Amsterdam Tourist Attractions
An Insider’s Guide to Living in Amsterdam
This Amsterdam relocation guide has been designed with the explicit intention to provide expats and travellers with all they need to know about moving to Amsterdam.
This exciting chapter covers Tourist Attractions.
As with any city, there are a whole range of attractions to see and take part in. From all the insightful museums and galleries to the luscious greenery of the parks, there’s much to enjoy throughout your stay in Amsterdam whether you’re here in the long term or short term.
By the end of this chapter, you’ll know where to spend your free time in Amsterdam and where best to explore. Some of the attractions may well cost whereas others will be free. Regardless of this, all are worth your interest.
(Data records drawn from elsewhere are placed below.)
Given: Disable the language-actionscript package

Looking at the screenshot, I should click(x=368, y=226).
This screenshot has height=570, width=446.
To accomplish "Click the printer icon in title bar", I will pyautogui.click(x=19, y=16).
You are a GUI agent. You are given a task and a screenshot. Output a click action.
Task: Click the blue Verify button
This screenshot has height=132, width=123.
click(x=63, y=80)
Founded as a fishing village in the 13th century, it is safe to say that it has grown far beyond initial expectations and has played an essential part in the history of the Netherlands and Europe as a whole. In the 17th century, Amsterdam became the centre of the world's economy in what is now known as its Golden Age. This time also saw the shape of the city come together, with the 1613 and 1663 urban expansions still determining the city's characteristic appearance. Some of the most important historic buildings date back to this period too like the town hall in the Dam Square (now the Royal Palace), the Westerkerk, Zuiderkerk, as well as a large number of canal houses.
Amsterdam and the Netherlands is known as the centre of tolerance, being one of the first nations to legalise same-sex marriage (in 2001). It has an openness and tolerance of all things and is considered to be one of the most progressive centres in the world. You can understand why the Netherlands is continually voted as one of the most happiest countries in the world.
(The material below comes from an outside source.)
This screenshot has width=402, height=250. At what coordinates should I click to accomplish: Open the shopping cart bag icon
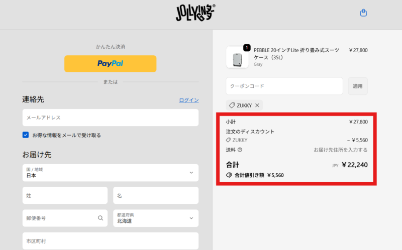[364, 13]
This town square is one of the most important and well-known locations in the city and country. This is due to the many notable and historical buildings in the area and the many events that happen there throughout the year. Originally a dam, it connected both sides of the settlements along the river together. The area would eventually become a centre of commercial activity and of the government.
This historical sites was constructed in 1516 as part of the Walls of Amsterdam to defend the city from attack. Sitting at 48m high, this shows off how historically important the city was to the nation and the world’s economy back in the old days.